On Tuesday, a top scientist at Porton Down, the British defense facility, disclosed that his team had been unable to determine the toxin used had beyond doubt been made in Russia. The scientists had "not identified the precise source," he said. That contradicts a statement made, for example, by Britain's foreign secretary, Boris Johnson, who told German television two weeks ago that Porton Down had been "categorical" about the Russian origin of the substance used in the nerve-agent attack.

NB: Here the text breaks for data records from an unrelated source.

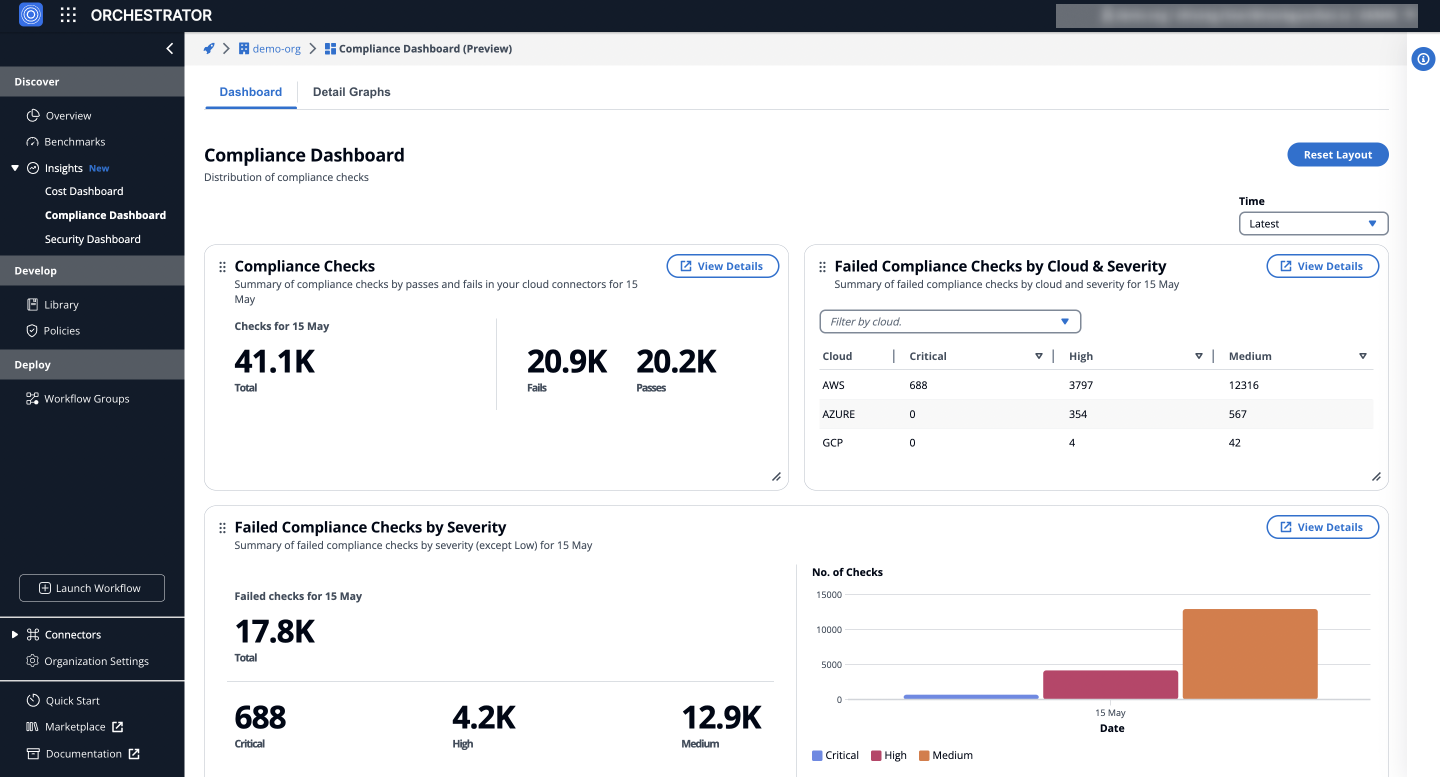Open the info icon on the right edge

coord(1423,59)
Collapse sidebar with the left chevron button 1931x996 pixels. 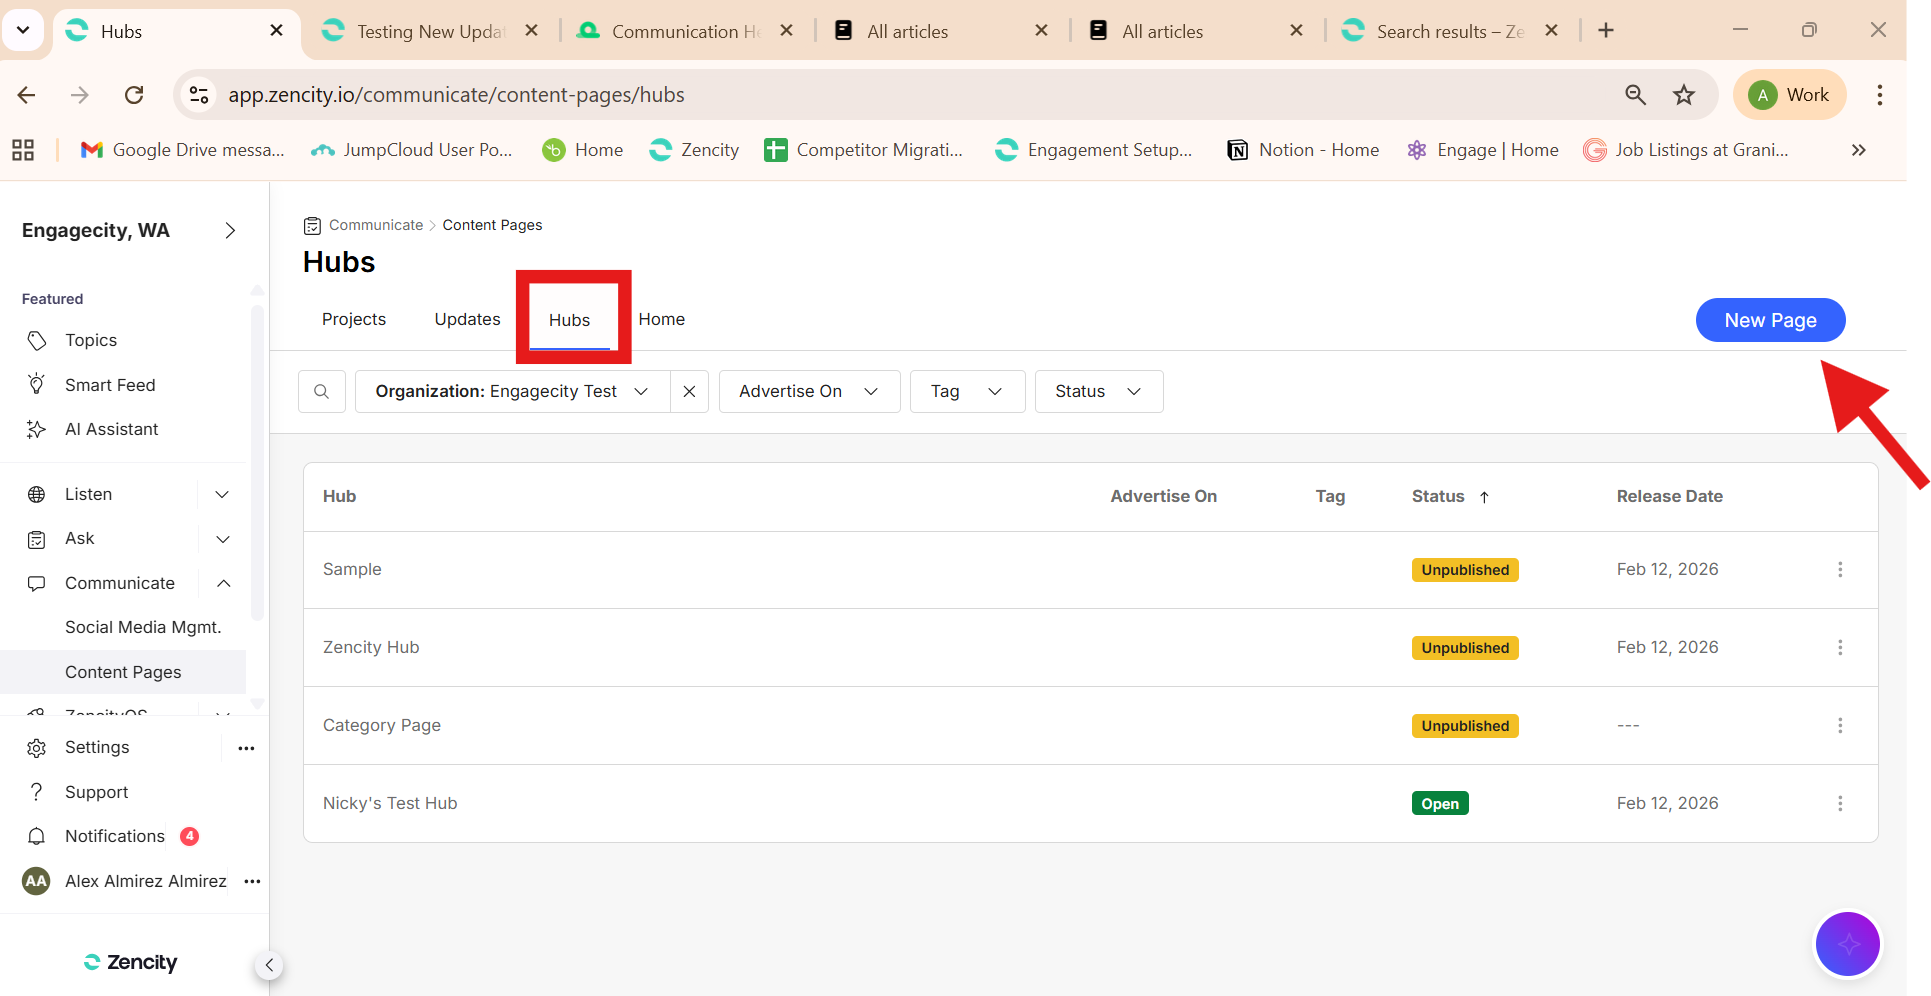(x=269, y=965)
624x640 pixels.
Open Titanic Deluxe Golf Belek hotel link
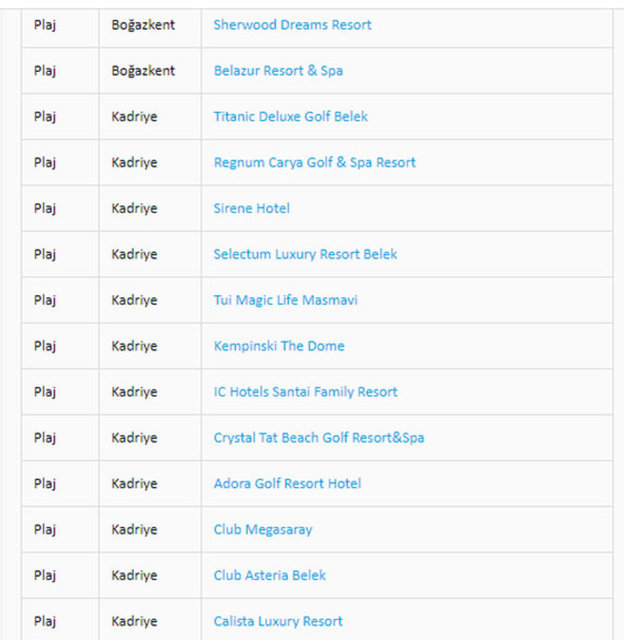tap(290, 117)
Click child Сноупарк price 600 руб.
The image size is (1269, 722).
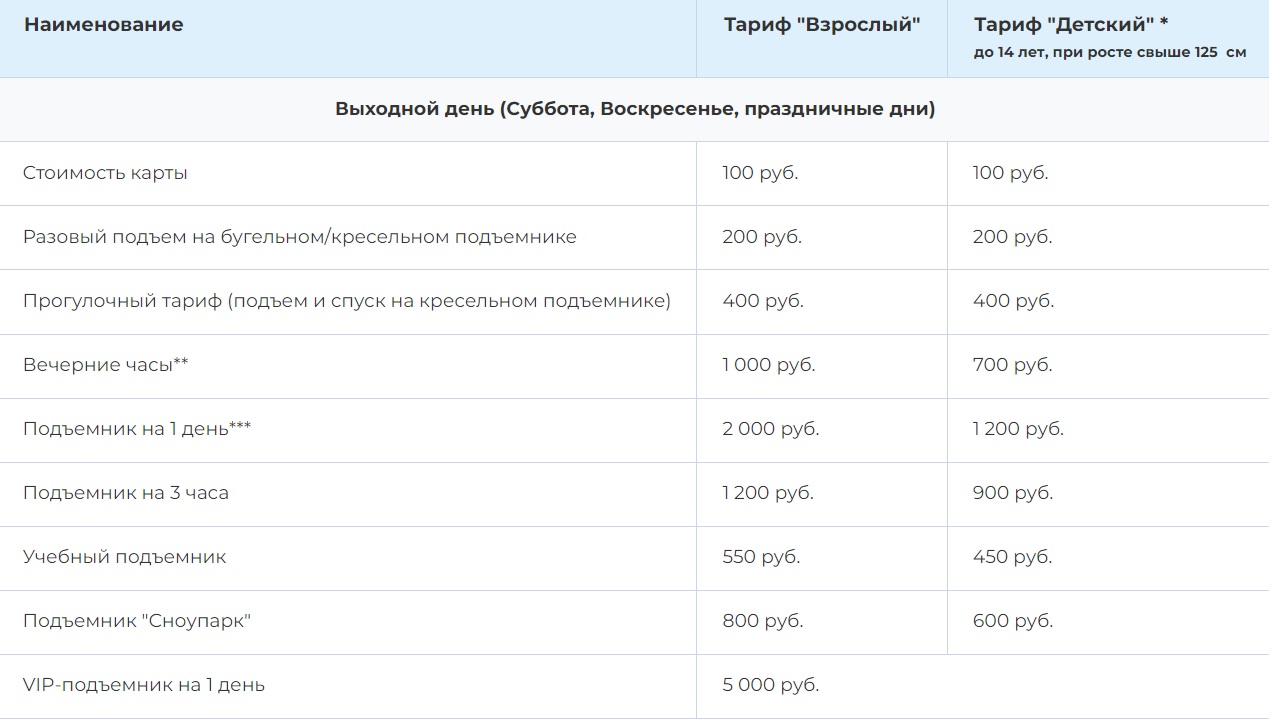coord(1012,621)
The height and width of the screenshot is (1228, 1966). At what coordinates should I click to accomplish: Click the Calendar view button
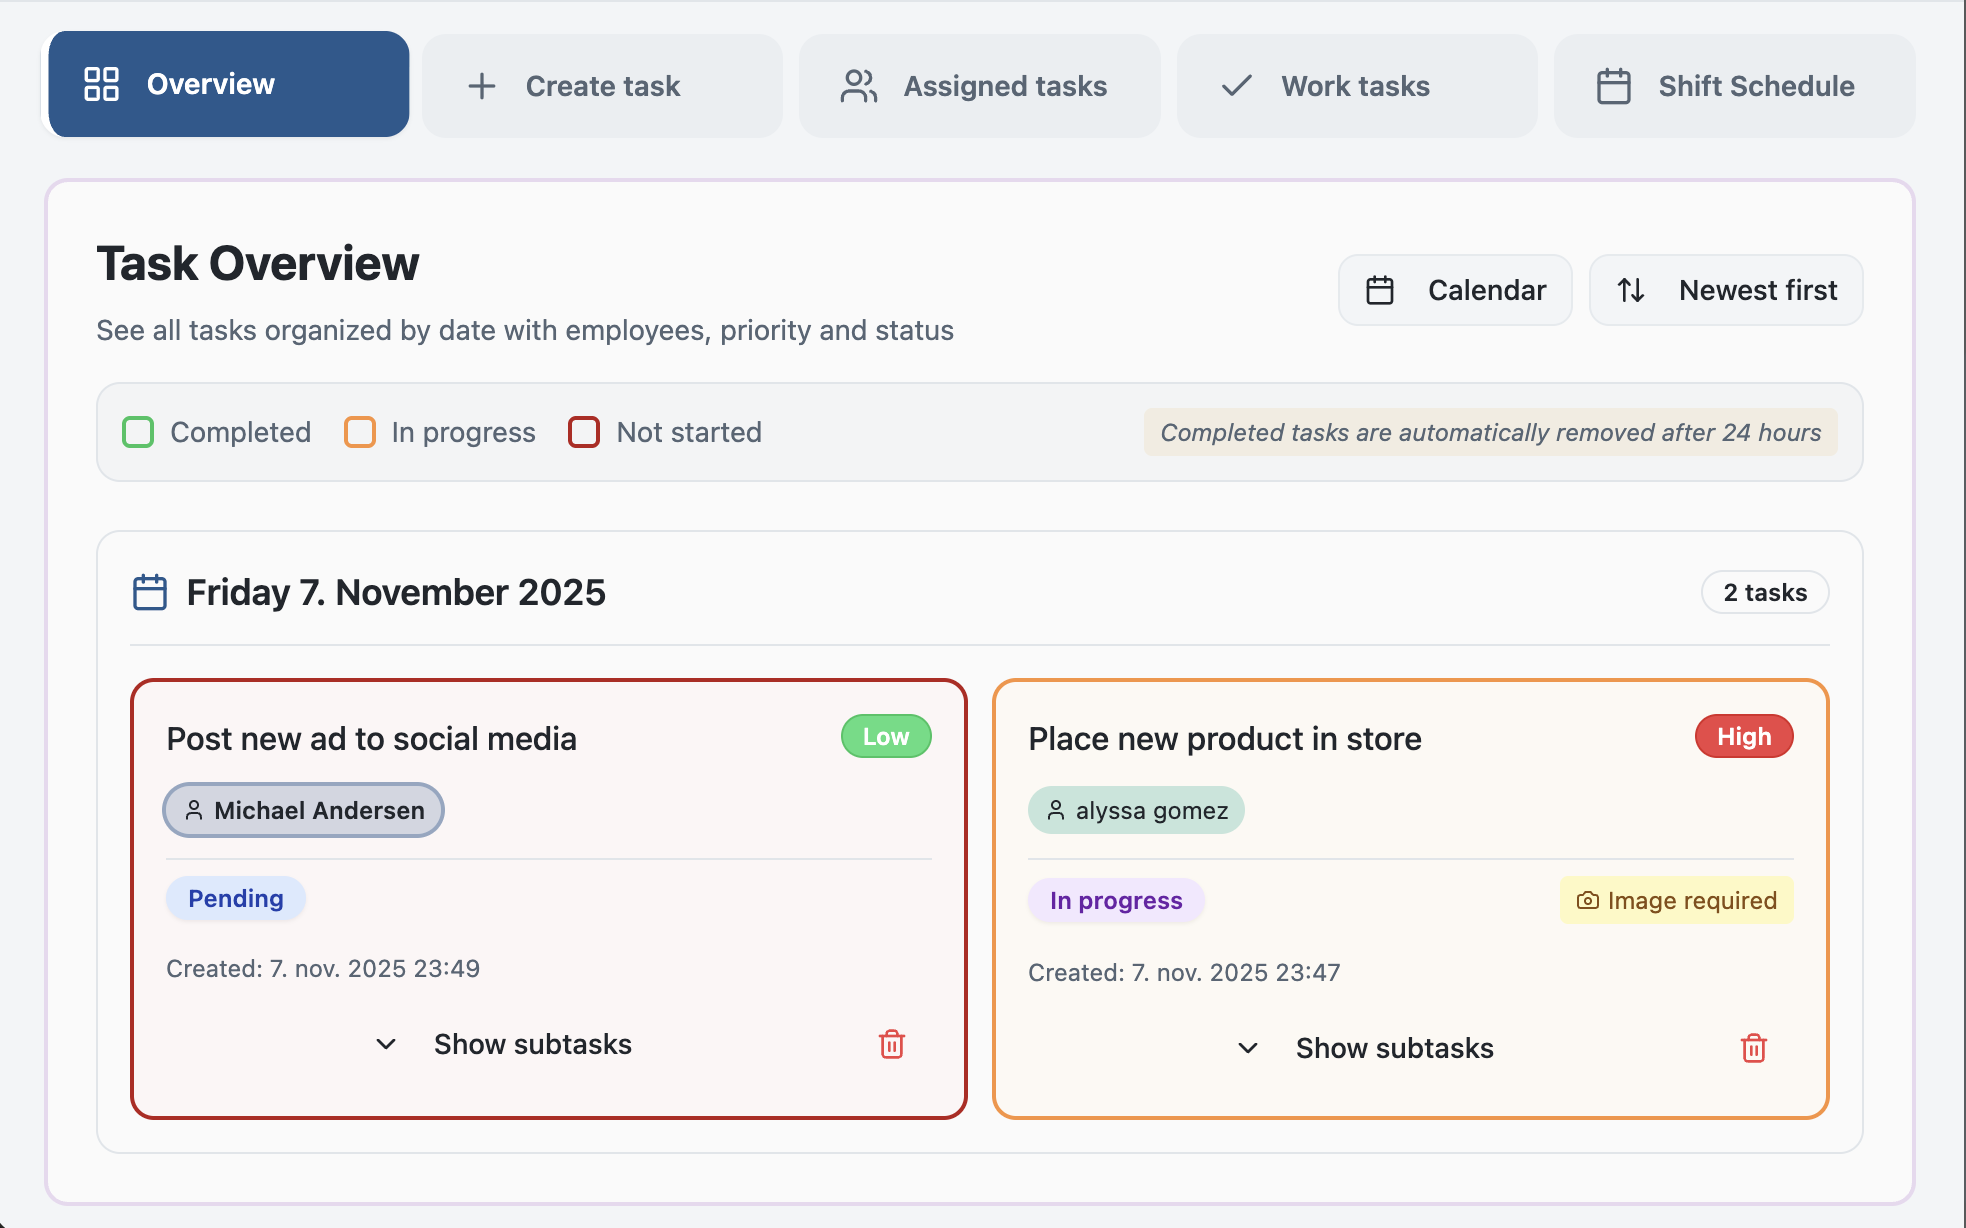pos(1455,290)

The gap between plausibility (who else would want Skripal dead and had the capability?) and proof has prompted charges of the British overstating their case. And that's making it harder for British leader Theresa May to maintain the Western alliance she mustered to punish Russia.
The deputy chairman of German Chancellor Angela Merkel's party, Armin Laschet, said Tuesday: "If one forces nearly all NATO countries into solidarity, shouldn't one have certain evidence?"
There already was a clear split in Europe, with the Slavic countries most reluctant to join in the mass expulsion of Russian diplomats — Slovakia, Slovenia and Bulgaria have expelled no Russians. "We are seeing the emergence not so much of an Iron Curtain but an Iron Veil," quips a Western diplomat.
Just three percent of Russians believe the Kremlin was responsible for the Skripal poisoning, according to the state-run polling agency VTsIOM. Nine percent think the poisoning was an accident, 17 percent suspect criminals were the perpetrators. And 38 percent say the poisoning was the handiwork of Russia's enemies.
Independent observers are generally circumspect about VTsIOM's polls, but the Skripal findings are not that much different from what I encountered in conversations with Muscovites. The biggest fear of the young, though, is that it will become even harder to secure visas to Western countries — and that Russia increasingly will turn its back on the West and become more closed.
"Many of the good things you see here in Moscow now is because we have been more open to the world," says a 20-something marketing analyst, who moved from Siberia. "I hope we don't step back," she told me.
We talked also about the awful March 25 shopping mall blaze in the Siberian city of Kemerovo, where she comes from, in which at least 64 people died, including 41 children. She's annoyed with Putin — even though he did visit the town two days after the fire.
Reading the transcript of what Putin said to local officials in Kemerovo on that trip is eye-opening. He's all toughness and brusqueness as he promises to make sure there's punishment for officials and inspectors who failed to enforce building codes and fire regulations. There's little humanity in his words, though, and no emotional understanding expressed of the pain bereaved parents must be enduring or the terror the children must have experienced in their final horrifying moments.
And then there's this chilling line. "We talk about demography, encouraging people to have more children, but look how many kids we lost as a result of this incident," he concluded.
His comment prompted the outrage of Echo of Moscow radio presenter Olga Bychkova. "He's talking about demography!" she exclaims to me. "What do people mean to him? They are serfs and one should have many because one needs working hands! Or livestock? How could he talk like that?"